Wenn aber der mit Schwefelchlorür vulcanisirte Kautschuk sehr wenig Chlor enthält, so kann man nach dem vorstehend beschriebenen Verfahren kein sicheres Resultat erhalten, weil man dabei nur einen Theil von dem Chlor sammelt. Ich mußte daher eine Methode ermitteln, wodurch man das Chlor und den Schwefel in den beiden Zuständen, worin sie im Kautschuk vorkommen können (als natürliches Chlornatrium und schwefelsaures Kali, als eingeführtes Chlor mit Schwefel), mit aller Sicherheit zu ermitteln und selbst quantitativ zu bestimmen im Stande ist. Dazu verfährt man auf folgende Weise:

Von zwei gleichen Quantitäten Kautschuk wird die eine zerstört, entweder durch (ganz reinen) Kali- oder Natronsalpeter, oder durch ein Gemenge von einem dieser Salze mit (reinem) kohlensaurem Kali; in dem Product bestimmt man dann nach den gewöhnlichen Verfahrungsarten das Verhältniß von Chlor und Schwefel, welche sowohl von dem im Kautschuk ursprünglich enthaltenen Chlornatrium und schwefelsauren Kali, als von dem ihm einverleibten Schwefelchlorür herrühren. Die andere Portion Kautschuk wird mit den gewöhnlichen Vorsichtsmaßregeln eingeäschert; die Asche liefert bloß das Chlor und den Schwefel von den im Kautschuk enthaltenen Salzen. Die Differenz zwischen den gefundenen Quantitäten ergibt die Menge des Schwefelchlorürs.

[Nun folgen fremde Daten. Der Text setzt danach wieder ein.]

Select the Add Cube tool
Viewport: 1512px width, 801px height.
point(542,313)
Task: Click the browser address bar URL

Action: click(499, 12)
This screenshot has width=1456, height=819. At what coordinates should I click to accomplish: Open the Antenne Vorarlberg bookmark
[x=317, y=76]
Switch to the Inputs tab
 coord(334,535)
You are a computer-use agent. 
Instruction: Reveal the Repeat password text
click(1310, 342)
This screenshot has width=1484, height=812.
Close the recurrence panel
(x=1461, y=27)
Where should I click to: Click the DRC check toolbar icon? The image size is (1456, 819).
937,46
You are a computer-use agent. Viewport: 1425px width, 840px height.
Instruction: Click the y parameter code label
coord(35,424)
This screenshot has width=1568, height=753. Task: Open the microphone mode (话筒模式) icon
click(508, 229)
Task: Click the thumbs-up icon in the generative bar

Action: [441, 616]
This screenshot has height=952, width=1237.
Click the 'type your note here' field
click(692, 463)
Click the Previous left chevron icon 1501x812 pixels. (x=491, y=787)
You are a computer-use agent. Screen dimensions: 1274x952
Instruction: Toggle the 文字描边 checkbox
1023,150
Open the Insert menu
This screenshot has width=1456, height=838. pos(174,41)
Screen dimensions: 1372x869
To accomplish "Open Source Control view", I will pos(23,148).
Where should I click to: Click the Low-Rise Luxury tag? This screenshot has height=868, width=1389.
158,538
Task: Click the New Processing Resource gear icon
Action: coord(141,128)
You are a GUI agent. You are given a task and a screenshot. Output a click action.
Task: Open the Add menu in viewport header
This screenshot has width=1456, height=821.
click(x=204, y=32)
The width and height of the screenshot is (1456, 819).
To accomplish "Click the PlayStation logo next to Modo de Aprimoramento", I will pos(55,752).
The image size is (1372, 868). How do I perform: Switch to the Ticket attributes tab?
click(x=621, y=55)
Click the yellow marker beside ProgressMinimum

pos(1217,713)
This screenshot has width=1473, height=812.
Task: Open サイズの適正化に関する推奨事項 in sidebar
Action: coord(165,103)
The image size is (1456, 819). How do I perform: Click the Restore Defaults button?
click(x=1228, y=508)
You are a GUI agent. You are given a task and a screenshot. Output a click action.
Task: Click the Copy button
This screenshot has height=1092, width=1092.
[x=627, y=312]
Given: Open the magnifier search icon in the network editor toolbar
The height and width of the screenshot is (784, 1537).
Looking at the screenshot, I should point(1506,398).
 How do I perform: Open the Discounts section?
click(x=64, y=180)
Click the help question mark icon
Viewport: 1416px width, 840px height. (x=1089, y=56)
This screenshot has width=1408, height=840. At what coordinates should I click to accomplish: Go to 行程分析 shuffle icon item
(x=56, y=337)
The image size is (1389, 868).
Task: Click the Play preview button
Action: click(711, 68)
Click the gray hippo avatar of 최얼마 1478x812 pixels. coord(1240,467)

Bei einem Kautschuk, welchem nichts anderes zugesetzt wurde als Schwefelchlorür, läßt das Resultat der zuerst beschriebenen Probe nichts zu wünschen übrig: es wird aber jetzt dem Kautschuk zur Darstellung verschiedener Artikel eine Menge von Substanzen einverleibt, worunter einige im Stande sind bei der vorgenommenen Destillation desselben Chlor und Schwefel zurückzuhalten, daher von diesen ein beträchtlicher Theil nicht übergehen kann.

Die Hauptsubstanzen, welche man dem Kautschuk beimengt, sind Kreide, Bleiweiß und Ocker. Wenn ihm bloß Kreide beigemengt wurde, so findet man in der Asche Chlorcalcium und vielleicht schwefelsauren Kalk; enthielt das Gemenge Bleiweiß, so findet man in der Asche Chlorblei und Schwefelblei oder schwefelsaures Bleioxyd. Im Falle wo Ocker zugesetzt wurde, kann man in der Asche auch Eisenchlorür und vielleicht schwefelsaures Eisen finden. Wenn dem Kautschuk, was sehr häufig geschieht, |319| diese verschiedenen Körper sämmtlich beigemengt wurden, so findet man in der Asche die erwähnten verschiedenen Verbindungen von Chlor und von Schwefel. (Comptes rendus, August 1859, Nr. 6.)